### [İstenen]
Aşağıdaki Kanal D röportajına göre şu soruları yanıtlayın:
(a) İrfan Şahin başarının sırrını hangi gazeteden kime anlattı?
(b) 2009'da Kanal D'nin hemen arkasındaki rakibi tam gün tüm kişilerde kaç gün en çok izlenen kanal oldu?
(c) Kanal D prime time A/B sosyoekonomik statüde yüzde kaç izlenme payı aldı?

Dizi avcısı İrfan Şahin'den tüyolar!
Reyting savaşlarından bu yıl da galip çıkan Kanal D'nin CEO'su İrfan Şahin, Radikal'den Süheyla Demir'e, başarının sırrını anlattı...
Yürek dayanmaz manzaralar...“Televizyon yöneticileri aynı zamanda iyi birer sosyolog olmak zorunda, toplumu doğru analiz etmeliler” diyor İrfan Şahin, “Bu ülkede yaşayan insanların beyinlerini ve kalplerini okuyamazsak bizi kimse seyretmez.” Share, reyting nedir bilmeyenin de hakkını teslim ettiği bir başarı: Kanal D, geçen yıl 365 günün 274'ünde tam gün ve tüm kişilerde en çok izlenen kanaldı. Üstelik bu, zirveye ilk seferi de değildi. Sihirli formülü Kanal D'nin CEO'su İrfan Şahin'e sorduk
İSTANBUL - Sene başında 2009’un izlenme oranları açıklandı, reyting
savaşlarının galibi bu yıl da Kanal D oldu. Tam gün tüm kişilerde
274 gün en çok izlenen Kanal D’nin hemen arkasındaki rakibinin
karşısında 55 gün yazıyordu! Başarının büyüklüğünü bu fark açıkça
anlatıyor ama daha teknik şeyler söylemek gerekirse, Kanal D, prime
time A/B sosyoekonomik statüde yüzde 20.8 izlenme payı alarak
birçok kanalı açık ara geride bıraktı. Bu reyting mücadelesinin
kavramlarını, seyirci eğilimlerini ve sihirli formülü, Kanal D’nin
CEO’su İrfan Şahin’le konuştuk.
Sürekli duyuyoruz ama karşılıkları net değil; share,
reyting, prime time kavramları ne anlama
gelir?

### [Kelime ve öğe konumu kayıtları]

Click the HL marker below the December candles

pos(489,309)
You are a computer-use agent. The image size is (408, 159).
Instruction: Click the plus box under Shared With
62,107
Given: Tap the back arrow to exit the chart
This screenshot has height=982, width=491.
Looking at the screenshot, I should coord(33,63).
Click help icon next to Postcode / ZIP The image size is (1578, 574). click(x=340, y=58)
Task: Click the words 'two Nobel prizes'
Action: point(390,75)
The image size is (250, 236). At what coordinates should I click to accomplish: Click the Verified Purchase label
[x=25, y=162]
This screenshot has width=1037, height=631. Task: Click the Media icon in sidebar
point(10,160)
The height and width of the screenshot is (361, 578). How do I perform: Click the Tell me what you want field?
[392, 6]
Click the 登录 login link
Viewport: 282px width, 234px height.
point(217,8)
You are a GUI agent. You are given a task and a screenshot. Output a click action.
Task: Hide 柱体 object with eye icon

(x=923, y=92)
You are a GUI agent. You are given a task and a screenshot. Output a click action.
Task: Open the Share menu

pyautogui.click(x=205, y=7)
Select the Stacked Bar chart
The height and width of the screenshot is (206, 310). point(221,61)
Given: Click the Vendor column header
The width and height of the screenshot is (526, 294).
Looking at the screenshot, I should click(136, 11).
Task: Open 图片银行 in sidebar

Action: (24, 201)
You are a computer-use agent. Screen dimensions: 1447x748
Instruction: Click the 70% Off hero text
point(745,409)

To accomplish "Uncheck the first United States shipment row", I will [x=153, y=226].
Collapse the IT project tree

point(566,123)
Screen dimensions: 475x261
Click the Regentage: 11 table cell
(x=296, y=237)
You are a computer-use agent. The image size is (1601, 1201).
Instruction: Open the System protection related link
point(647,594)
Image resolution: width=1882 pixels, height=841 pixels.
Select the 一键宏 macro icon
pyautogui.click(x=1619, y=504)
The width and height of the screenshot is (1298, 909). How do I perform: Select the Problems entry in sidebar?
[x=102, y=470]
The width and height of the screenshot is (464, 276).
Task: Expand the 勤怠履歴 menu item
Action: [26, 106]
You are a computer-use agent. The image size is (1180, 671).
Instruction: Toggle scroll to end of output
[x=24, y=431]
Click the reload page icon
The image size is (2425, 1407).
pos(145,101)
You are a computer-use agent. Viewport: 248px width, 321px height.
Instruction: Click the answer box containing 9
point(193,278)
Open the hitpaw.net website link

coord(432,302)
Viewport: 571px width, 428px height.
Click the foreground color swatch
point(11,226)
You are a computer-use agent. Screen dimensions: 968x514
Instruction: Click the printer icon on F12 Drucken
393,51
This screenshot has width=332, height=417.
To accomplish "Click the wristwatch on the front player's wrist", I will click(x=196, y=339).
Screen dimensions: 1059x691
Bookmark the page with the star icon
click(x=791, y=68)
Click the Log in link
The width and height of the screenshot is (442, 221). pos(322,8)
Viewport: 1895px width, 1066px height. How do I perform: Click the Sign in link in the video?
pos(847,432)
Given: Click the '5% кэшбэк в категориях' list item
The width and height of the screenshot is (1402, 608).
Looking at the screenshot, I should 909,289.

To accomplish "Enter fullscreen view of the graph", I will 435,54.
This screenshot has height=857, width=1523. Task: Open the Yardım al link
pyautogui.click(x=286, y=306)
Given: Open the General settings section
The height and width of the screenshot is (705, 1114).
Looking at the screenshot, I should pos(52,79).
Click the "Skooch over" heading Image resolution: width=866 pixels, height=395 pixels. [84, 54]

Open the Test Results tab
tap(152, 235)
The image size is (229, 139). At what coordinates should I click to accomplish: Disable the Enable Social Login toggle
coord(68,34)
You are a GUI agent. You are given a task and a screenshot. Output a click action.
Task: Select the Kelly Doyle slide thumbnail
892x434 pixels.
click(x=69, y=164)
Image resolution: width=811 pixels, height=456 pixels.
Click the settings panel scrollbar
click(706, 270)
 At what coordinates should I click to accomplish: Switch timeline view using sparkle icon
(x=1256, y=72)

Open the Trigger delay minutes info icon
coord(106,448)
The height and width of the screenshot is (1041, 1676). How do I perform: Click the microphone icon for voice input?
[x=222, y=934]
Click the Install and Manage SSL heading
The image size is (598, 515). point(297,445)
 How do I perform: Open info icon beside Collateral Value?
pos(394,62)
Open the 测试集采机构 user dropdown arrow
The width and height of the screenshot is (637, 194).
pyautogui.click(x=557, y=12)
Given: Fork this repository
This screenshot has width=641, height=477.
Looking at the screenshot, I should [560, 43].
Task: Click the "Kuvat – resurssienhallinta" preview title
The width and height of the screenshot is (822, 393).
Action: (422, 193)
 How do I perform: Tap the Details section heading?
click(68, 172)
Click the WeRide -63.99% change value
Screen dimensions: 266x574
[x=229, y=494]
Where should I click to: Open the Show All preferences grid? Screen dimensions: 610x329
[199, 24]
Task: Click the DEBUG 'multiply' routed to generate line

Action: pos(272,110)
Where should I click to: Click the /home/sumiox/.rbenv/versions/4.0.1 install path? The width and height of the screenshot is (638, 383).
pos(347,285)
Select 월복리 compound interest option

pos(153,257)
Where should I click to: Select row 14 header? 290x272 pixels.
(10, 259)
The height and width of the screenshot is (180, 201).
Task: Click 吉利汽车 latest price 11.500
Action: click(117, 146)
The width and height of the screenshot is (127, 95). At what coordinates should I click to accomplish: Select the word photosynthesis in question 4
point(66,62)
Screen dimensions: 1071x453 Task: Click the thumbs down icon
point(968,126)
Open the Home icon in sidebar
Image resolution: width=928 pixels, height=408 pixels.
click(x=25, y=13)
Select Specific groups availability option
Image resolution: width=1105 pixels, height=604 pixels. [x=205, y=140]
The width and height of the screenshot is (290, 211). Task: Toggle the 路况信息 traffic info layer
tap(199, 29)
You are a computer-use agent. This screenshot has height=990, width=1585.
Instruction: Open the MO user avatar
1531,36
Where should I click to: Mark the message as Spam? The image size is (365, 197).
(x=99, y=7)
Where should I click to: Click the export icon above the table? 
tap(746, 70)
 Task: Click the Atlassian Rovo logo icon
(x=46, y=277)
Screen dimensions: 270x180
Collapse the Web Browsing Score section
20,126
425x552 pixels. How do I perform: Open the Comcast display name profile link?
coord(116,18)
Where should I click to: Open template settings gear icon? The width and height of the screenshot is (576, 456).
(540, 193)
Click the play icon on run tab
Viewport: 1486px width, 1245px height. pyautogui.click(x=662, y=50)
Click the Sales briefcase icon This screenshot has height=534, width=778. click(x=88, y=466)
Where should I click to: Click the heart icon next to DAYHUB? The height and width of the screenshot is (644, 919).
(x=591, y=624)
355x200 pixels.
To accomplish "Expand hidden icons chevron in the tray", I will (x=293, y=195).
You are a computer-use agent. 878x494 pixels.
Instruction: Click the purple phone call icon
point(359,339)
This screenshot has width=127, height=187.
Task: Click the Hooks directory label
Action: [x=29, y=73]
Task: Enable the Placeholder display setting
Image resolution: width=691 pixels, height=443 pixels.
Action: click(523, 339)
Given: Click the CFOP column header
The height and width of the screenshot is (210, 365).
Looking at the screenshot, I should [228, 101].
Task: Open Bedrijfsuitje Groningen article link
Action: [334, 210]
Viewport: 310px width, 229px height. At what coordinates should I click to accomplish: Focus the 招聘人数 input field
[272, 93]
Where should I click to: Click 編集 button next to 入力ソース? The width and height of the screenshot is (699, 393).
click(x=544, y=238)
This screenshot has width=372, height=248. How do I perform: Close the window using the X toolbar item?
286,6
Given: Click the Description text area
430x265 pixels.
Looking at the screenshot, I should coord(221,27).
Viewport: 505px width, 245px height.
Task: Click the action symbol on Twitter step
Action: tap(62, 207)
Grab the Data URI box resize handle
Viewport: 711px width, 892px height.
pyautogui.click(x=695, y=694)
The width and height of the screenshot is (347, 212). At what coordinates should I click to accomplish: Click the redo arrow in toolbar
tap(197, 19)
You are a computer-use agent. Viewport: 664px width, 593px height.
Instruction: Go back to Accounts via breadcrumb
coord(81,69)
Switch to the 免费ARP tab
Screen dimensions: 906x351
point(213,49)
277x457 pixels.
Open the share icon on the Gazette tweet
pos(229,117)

### [Çözüm]
(a) Radikal'den Süheyla Demir'e.
(b) 55 gün.
(c) Yüzde 20.8.